Bold claim: Nuclear speckles may be the hidden engines behind how viral infections spread. But here’s the twist that makes this area worth watching closely: recent work shows that these nuclear, membraneless bodies help tailor viral messenger RNAs and guide their exit from the nucleus, making nuclear speckles a crucial piece in understanding viral infections.
When herpes simplex virus type 1 (HSV-1) infects a cell, it dramatically reconfigures the host’s nuclear landscape. The virus creates its own replication compartments and nudges chromatin toward the edge of the nucleus. In a notable collaboration between the Universities of Jyväskylä and Bar-Ilan, researchers found that the infection also reshapes nuclear speckles, which are key players in messenger RNA processing.
- Nuclear speckles are dynamic, non-membrane-bound structures in the nucleus that primarily serve as hubs for storing, assembling, and modifying factors involved in gene expression. Both cellular and viral messenger RNAs are processed within these speckles. According to Research Director Maija Vihinen-Ranta (University of Jyväskylä), disassembling speckles can severely limit the export of viral mRNAs from the nucleus, underscoring their functional importance.
Taken together, the findings position nuclear speckles as regulatory waypoints where viral mRNAs are modified before they’re exported, highlighting their essential role in viral RNA processing and the nuclear export pathway. Without functional speckles, viral RNA processing and the progression of infection could stall.
From a broader perspective, a clearer view of how viruses hijack host cell machinery—and how the cell’s own structures can be retooled by infection—opens up possibilities for new antiviral strategies.
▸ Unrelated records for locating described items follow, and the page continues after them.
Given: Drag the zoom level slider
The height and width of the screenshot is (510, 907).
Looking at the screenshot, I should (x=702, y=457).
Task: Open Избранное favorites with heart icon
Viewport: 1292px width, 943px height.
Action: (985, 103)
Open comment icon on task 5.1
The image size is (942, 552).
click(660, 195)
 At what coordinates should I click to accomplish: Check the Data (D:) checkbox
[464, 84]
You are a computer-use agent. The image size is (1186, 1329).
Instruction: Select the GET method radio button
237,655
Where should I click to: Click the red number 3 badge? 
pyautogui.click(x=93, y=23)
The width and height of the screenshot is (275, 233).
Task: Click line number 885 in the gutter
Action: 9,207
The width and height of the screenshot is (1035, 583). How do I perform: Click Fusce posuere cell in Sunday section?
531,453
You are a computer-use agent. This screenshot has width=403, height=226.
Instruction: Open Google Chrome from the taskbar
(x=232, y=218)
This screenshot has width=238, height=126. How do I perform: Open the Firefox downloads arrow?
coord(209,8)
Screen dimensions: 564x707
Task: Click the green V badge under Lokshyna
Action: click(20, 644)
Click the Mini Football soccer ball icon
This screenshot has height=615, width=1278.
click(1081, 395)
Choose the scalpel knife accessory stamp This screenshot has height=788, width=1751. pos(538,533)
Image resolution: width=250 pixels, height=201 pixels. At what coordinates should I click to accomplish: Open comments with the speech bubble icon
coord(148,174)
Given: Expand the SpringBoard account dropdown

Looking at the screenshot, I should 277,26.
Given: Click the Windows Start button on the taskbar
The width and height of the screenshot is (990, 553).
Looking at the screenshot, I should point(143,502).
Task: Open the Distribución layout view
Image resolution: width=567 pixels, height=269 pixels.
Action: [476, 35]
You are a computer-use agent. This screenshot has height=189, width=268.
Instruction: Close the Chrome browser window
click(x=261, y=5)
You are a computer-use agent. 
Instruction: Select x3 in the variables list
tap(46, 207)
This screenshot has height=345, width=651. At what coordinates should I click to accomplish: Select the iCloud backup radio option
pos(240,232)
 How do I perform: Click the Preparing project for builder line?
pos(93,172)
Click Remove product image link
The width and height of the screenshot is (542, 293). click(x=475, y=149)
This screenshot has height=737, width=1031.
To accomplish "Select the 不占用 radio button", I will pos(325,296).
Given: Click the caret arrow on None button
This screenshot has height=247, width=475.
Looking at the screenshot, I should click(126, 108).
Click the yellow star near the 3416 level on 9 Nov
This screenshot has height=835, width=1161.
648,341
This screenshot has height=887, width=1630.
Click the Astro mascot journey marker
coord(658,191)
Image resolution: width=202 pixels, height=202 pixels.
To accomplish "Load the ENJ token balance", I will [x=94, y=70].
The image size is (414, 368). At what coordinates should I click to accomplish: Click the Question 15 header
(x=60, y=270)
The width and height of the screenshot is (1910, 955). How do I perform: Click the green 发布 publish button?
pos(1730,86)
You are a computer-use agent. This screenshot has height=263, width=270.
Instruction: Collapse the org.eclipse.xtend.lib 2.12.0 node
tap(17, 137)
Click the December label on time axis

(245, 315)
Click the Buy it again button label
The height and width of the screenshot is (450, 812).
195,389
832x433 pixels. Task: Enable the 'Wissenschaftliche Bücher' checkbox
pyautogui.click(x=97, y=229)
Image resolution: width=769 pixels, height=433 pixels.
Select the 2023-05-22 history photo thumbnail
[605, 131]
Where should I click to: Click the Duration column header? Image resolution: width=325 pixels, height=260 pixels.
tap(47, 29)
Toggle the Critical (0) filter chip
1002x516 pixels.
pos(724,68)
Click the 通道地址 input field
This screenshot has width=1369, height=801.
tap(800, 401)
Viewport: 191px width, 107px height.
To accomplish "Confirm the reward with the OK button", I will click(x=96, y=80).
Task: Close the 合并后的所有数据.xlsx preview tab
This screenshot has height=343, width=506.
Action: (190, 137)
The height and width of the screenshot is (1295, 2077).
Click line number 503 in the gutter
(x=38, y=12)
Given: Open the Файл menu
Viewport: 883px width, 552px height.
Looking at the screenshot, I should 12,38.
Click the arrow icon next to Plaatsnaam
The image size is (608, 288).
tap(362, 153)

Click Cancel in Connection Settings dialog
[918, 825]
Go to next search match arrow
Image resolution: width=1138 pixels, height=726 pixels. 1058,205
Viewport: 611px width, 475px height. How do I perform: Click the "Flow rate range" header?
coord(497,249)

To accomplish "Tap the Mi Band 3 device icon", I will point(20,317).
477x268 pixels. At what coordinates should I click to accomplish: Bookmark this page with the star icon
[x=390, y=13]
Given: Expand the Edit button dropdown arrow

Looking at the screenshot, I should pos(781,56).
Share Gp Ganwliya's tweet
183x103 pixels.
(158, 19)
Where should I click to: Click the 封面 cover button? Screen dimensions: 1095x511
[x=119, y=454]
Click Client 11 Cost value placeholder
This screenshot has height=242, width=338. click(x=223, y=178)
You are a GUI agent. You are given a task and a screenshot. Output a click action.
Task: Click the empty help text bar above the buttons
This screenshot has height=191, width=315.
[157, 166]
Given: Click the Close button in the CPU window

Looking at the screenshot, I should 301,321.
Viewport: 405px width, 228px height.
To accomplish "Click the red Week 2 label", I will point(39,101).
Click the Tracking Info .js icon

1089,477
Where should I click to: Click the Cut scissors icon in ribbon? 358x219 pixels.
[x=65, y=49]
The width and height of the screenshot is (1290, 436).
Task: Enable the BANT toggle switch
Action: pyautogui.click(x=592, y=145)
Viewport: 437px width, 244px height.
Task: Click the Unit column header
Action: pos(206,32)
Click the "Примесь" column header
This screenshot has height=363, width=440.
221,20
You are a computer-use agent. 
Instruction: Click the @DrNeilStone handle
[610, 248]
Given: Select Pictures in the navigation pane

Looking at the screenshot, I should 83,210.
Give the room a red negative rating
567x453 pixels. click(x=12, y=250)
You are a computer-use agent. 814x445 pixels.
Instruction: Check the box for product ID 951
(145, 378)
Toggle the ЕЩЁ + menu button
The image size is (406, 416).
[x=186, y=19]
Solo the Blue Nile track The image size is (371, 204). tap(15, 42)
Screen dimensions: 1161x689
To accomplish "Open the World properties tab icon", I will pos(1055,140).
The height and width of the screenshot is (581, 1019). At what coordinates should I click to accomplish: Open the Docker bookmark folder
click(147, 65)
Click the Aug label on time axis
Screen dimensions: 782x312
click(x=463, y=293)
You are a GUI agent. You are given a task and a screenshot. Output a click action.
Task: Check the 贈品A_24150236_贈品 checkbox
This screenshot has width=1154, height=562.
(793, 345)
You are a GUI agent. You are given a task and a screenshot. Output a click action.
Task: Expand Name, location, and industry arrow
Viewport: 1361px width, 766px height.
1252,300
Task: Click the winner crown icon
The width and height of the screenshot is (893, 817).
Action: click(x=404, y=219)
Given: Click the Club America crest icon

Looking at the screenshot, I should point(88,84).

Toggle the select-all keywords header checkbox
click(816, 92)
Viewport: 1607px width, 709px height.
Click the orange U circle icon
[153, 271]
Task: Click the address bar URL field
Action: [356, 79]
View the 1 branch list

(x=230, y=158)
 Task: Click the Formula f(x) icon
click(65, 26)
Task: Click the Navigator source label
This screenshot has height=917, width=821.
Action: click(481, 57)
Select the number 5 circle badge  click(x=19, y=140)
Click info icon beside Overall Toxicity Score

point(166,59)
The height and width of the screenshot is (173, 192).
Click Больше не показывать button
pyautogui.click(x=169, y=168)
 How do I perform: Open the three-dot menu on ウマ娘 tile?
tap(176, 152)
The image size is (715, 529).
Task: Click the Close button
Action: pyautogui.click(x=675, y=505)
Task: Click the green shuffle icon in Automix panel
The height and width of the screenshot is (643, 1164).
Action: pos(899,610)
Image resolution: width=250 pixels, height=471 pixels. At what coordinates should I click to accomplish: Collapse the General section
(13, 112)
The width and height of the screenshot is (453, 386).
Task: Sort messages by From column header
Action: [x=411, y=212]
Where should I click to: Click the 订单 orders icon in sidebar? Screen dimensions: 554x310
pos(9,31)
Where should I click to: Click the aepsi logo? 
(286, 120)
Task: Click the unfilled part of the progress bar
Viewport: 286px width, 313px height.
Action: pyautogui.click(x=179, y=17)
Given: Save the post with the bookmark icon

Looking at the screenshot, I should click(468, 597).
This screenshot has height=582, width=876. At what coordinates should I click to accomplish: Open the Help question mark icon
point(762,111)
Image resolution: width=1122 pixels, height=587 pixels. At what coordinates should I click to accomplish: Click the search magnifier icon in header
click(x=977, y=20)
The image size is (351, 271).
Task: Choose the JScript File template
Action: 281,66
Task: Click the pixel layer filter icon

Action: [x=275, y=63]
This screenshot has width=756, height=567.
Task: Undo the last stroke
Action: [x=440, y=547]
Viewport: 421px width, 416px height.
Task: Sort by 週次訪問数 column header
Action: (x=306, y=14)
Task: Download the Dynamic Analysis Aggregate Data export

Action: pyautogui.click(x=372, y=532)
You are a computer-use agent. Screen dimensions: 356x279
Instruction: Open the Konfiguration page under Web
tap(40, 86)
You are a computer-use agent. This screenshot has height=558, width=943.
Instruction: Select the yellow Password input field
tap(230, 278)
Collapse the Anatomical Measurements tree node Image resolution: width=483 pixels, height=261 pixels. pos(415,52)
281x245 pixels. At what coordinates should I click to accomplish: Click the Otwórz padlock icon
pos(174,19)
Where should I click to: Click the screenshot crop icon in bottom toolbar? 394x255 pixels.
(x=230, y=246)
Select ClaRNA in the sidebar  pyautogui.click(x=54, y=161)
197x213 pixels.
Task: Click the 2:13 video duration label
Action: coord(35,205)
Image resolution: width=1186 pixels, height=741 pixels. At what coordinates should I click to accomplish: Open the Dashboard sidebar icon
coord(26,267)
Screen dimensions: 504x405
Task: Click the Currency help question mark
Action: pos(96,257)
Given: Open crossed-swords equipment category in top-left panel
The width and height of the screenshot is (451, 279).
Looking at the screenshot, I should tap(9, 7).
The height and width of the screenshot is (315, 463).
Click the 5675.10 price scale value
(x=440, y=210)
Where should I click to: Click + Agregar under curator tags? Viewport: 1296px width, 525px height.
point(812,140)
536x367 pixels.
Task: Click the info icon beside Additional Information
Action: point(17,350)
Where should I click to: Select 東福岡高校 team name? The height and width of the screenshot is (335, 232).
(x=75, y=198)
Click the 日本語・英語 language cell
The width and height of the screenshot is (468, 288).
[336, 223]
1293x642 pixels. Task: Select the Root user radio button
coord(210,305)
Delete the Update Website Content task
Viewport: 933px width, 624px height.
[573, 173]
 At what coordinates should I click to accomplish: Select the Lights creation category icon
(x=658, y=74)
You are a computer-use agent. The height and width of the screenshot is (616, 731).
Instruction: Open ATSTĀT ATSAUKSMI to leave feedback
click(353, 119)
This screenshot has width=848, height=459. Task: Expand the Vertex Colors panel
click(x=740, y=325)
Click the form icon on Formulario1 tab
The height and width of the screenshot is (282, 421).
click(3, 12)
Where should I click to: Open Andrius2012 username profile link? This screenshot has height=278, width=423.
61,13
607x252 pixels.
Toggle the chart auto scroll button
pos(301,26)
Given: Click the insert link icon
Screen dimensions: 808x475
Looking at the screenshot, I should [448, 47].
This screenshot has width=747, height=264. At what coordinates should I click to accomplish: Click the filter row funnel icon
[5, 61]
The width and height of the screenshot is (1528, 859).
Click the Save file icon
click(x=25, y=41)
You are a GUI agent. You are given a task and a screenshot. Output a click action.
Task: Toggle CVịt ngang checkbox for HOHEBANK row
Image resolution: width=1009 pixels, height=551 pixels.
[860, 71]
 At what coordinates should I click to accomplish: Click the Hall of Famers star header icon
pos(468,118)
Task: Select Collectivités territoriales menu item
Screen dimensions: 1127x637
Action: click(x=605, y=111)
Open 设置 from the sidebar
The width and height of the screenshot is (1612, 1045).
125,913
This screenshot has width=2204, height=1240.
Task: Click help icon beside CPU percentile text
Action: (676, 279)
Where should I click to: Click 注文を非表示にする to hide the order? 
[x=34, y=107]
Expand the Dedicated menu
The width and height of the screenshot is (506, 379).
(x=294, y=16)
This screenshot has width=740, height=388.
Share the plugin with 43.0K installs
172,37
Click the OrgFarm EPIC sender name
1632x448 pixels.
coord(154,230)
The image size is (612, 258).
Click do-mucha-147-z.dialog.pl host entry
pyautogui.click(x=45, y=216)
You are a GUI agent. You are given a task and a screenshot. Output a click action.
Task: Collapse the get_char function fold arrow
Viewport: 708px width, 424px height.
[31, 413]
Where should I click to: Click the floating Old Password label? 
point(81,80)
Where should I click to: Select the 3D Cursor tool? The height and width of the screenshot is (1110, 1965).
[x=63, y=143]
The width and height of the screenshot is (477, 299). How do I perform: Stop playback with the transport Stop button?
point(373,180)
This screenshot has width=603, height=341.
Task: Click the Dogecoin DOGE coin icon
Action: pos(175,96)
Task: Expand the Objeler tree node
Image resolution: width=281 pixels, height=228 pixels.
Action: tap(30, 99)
Researchers suggest that targeting the interaction between viruses and nuclear speckles might offer novel avenues for treatment and prevention.
The work appears in Proceedings of the National Academy of Sciences (PNAS) and was a joint effort with Bar-Ilan University in Israel, led by Shav-Tal’s research group. Funding came from the U.S. National Institutes of Health, the Jane and Aatos Erkko Foundation, the Academy of Finland, the Erasmus program (EU), and the EU’s Horizon 2020 initiative.
Source:
Nadav-Eliyahu, S., et al. (2026). Nuclear speckles are regulatory hubs for viral and host mRNA expression during HSV-1 infection. Proceedings of the National Academy of Sciences. DOI: 10.1073/pnas.2511555123.